From Diamondwife: I am not too big on nursing in public . . . not that it bothers me when others do it but I have a hard time doing it myself. The two places I really don't like to see/hear breastfeeding is when I am sitting in church and in a restaurant. I don't know why the restaurant would bother me since I am sitting there eating myself but I hate looking over and seeing a mom breastfeeding her baby (especially if she is immodest about it and letting her chest hang out so everyone can see.) At church I just don't like to hear the noise of the sucking right behind me. I know I probably sound silly! I had promised myself I would get over my inhibition of breastfeeding in public with this baby but so far we have had such a rough go with breastfeeding that I haven't done too much of it unless we are at friends/relatives houses. I make a HORRID painful face when she latches on the one side that I can't stand the thought of doing it in public. I have found that most restrooms now (at least in this area) are catering more to nursing moms by putting a chair in there.

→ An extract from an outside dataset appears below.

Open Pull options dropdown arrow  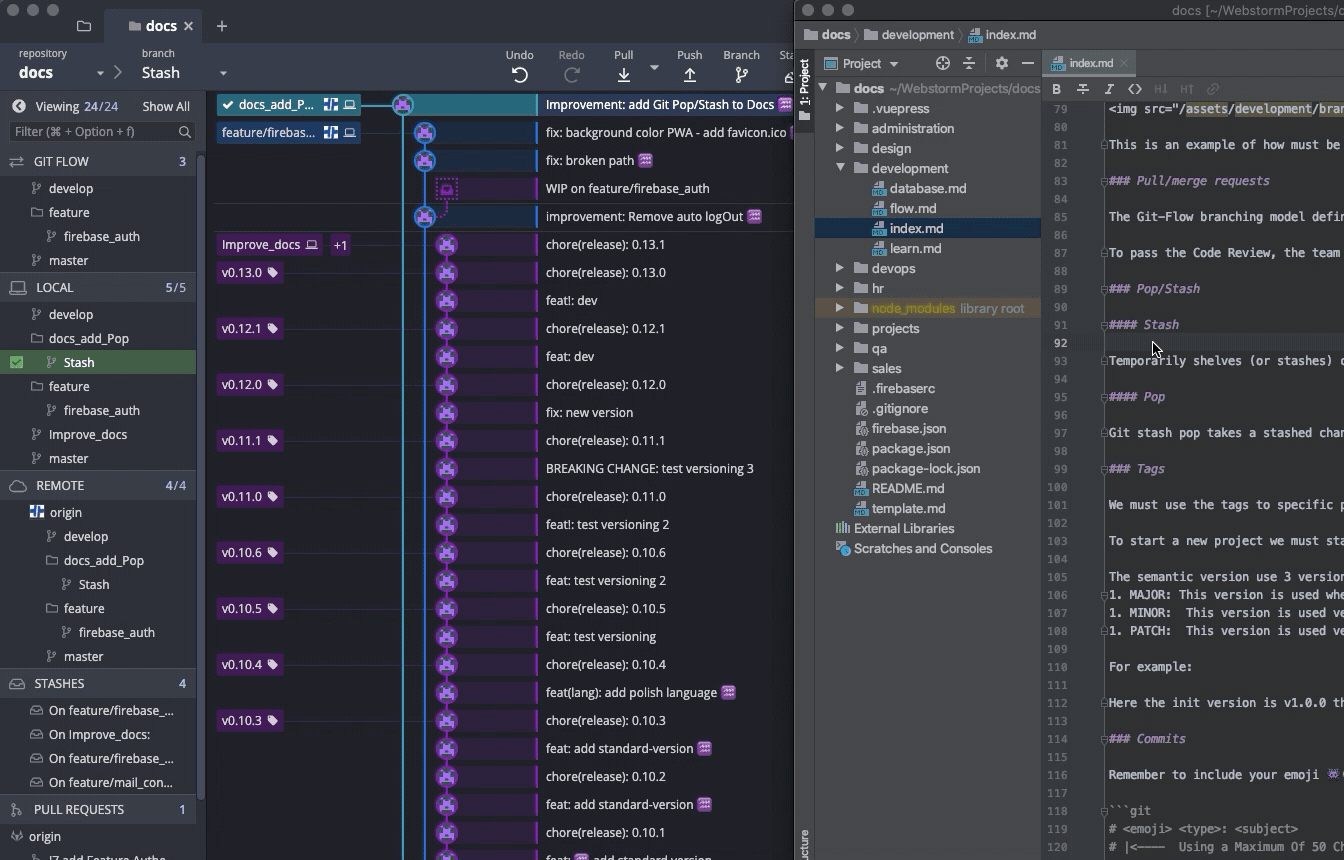(x=654, y=68)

I have also found that if I can't find a place at the mall to go to the Motherhood or other maternity stores such as that because they are very open to letting you use their dressing rooms. Motherhood even has a sign up that mentions this. I DO hope that this stupid sore spot will heal so that Mikayla and I can nurse more in public but as for now we usually resort to bottles of either formula or pumped milk when we are out and about.